**Given instruction**
Copy the items below word for word, from the line with "Where should I" through the end of the items. Leave the pictures out of your copy.

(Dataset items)
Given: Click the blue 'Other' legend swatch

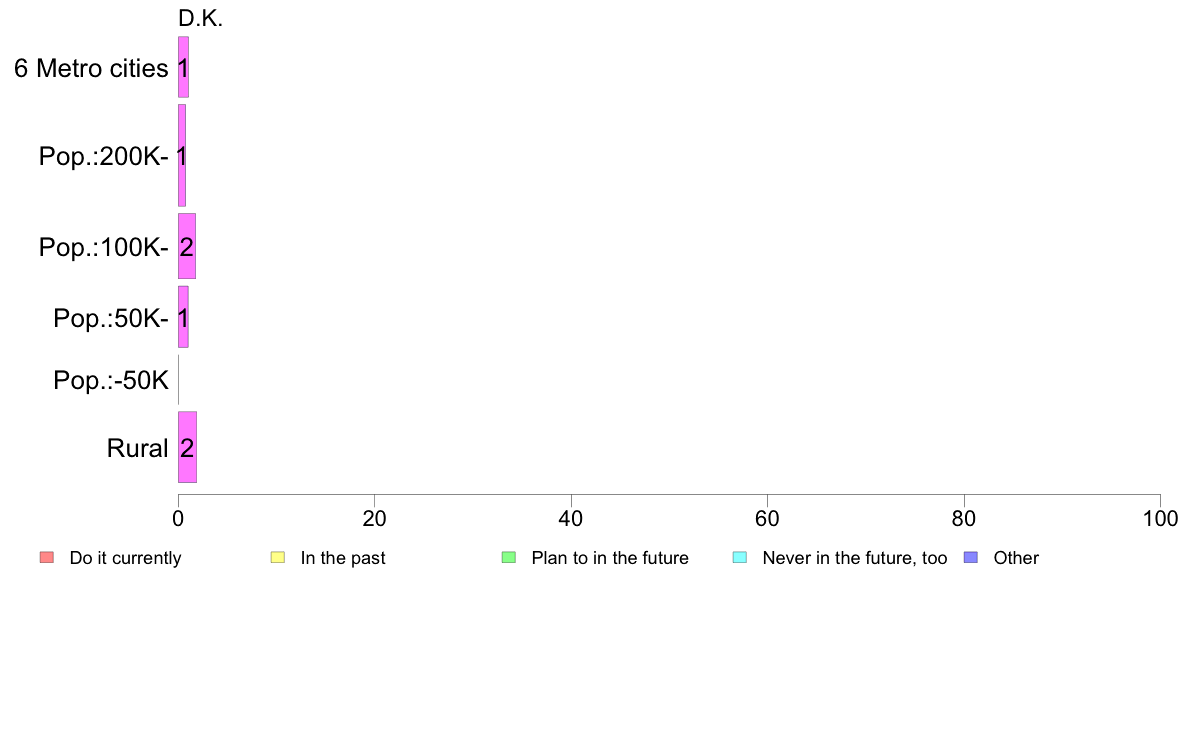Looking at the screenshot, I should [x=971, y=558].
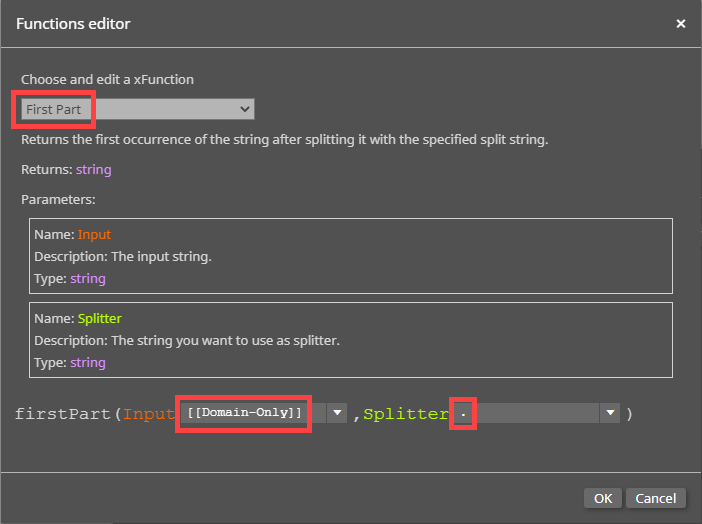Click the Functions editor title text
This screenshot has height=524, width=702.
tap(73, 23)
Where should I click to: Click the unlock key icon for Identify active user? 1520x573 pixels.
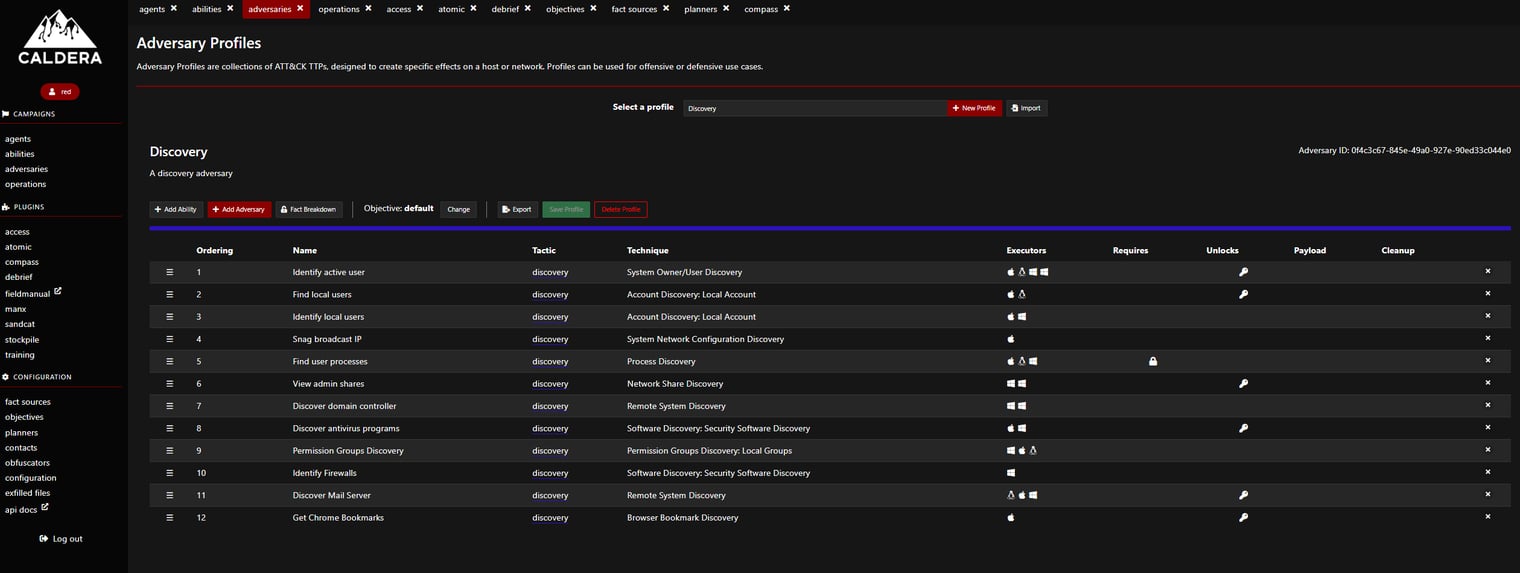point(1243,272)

**Output for this exercise**
Where should I click to: Click the unlock key icon for Identify active user? 1520x573 pixels.
point(1243,272)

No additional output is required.